Source material:
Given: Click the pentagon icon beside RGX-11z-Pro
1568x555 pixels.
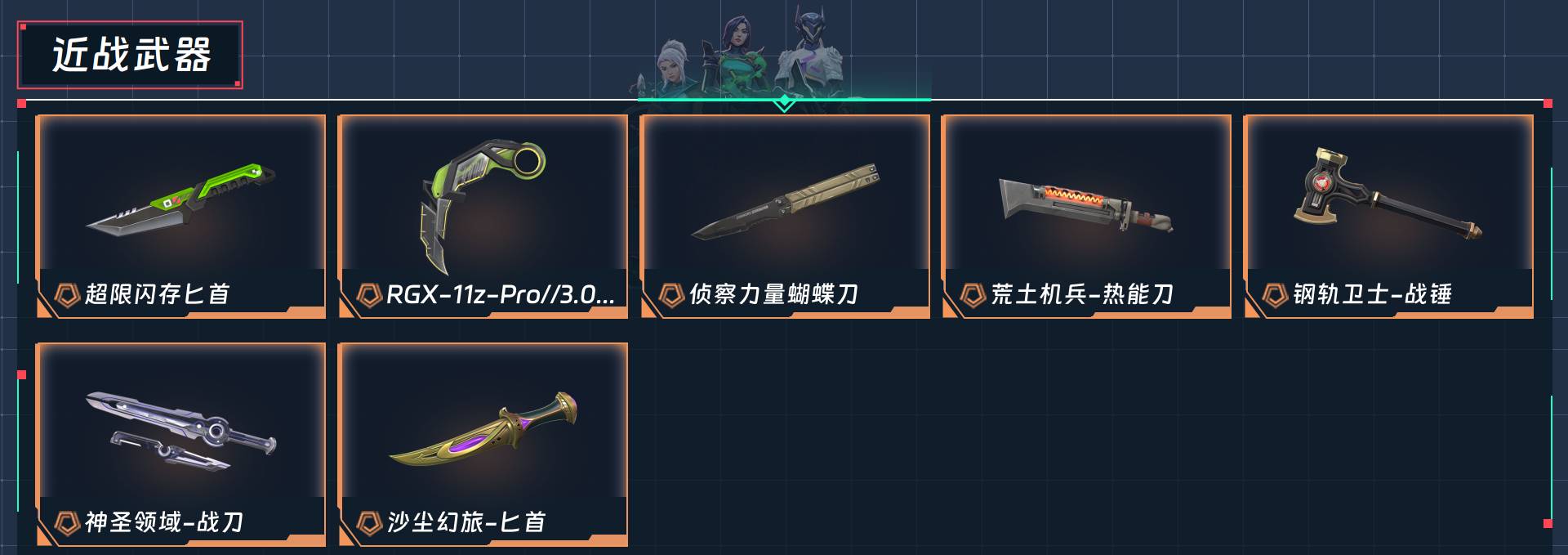Looking at the screenshot, I should tap(368, 294).
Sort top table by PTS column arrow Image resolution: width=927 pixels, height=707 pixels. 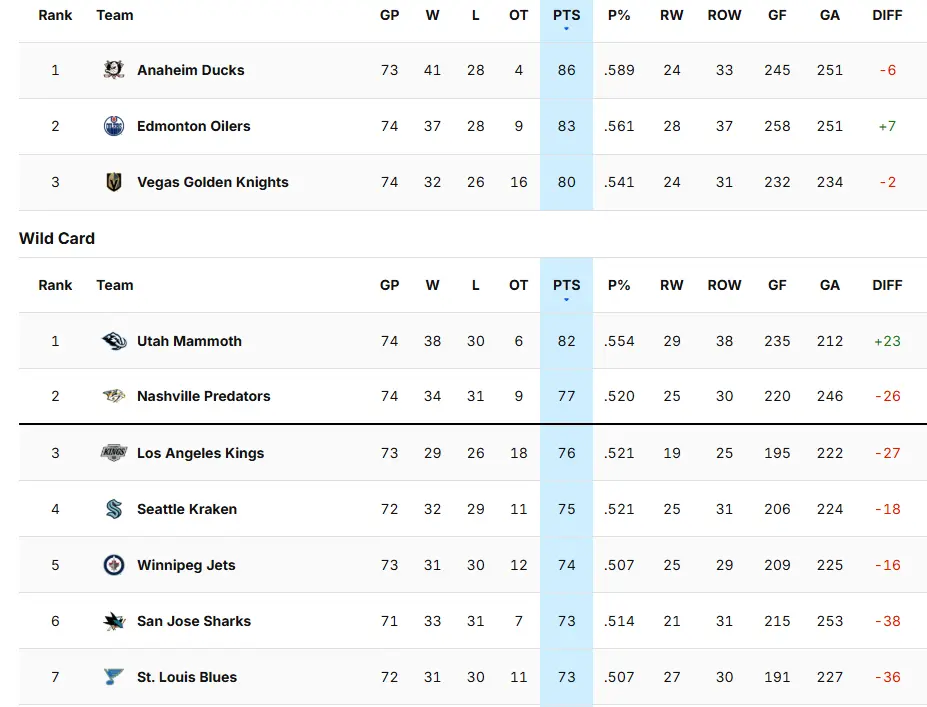coord(566,29)
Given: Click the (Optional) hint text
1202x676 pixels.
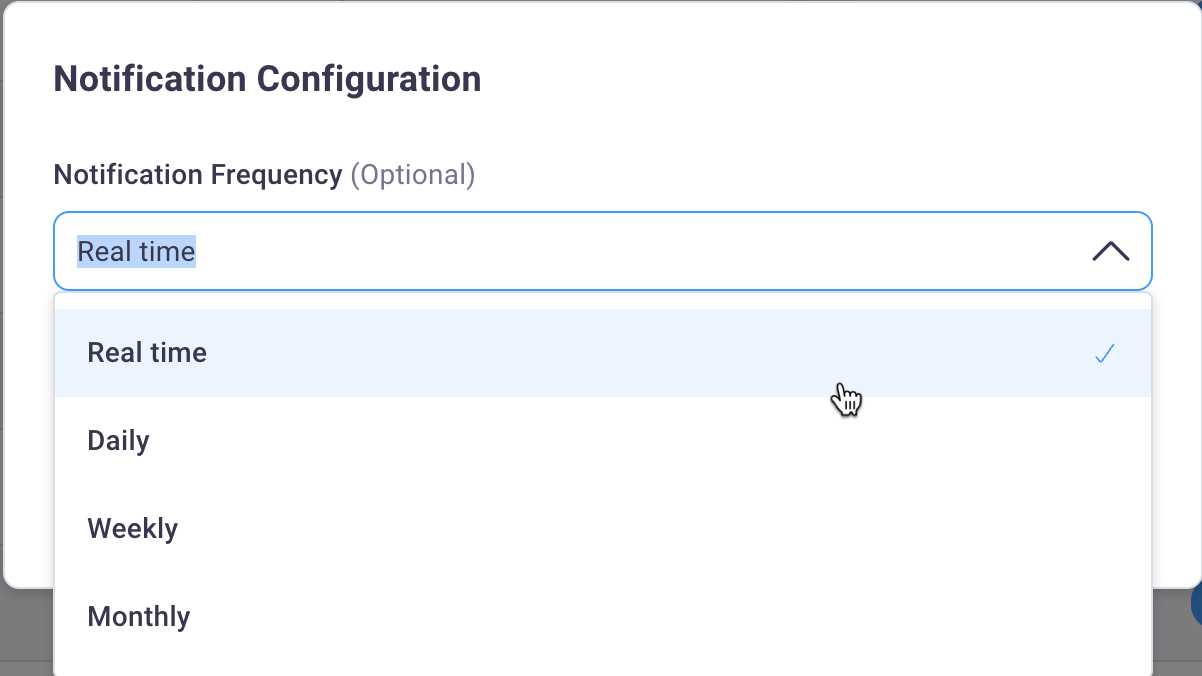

Requirement:
Within the entries, find each line holding the string "Given". Reply with how many there are, as a number alone.

Answer box:
2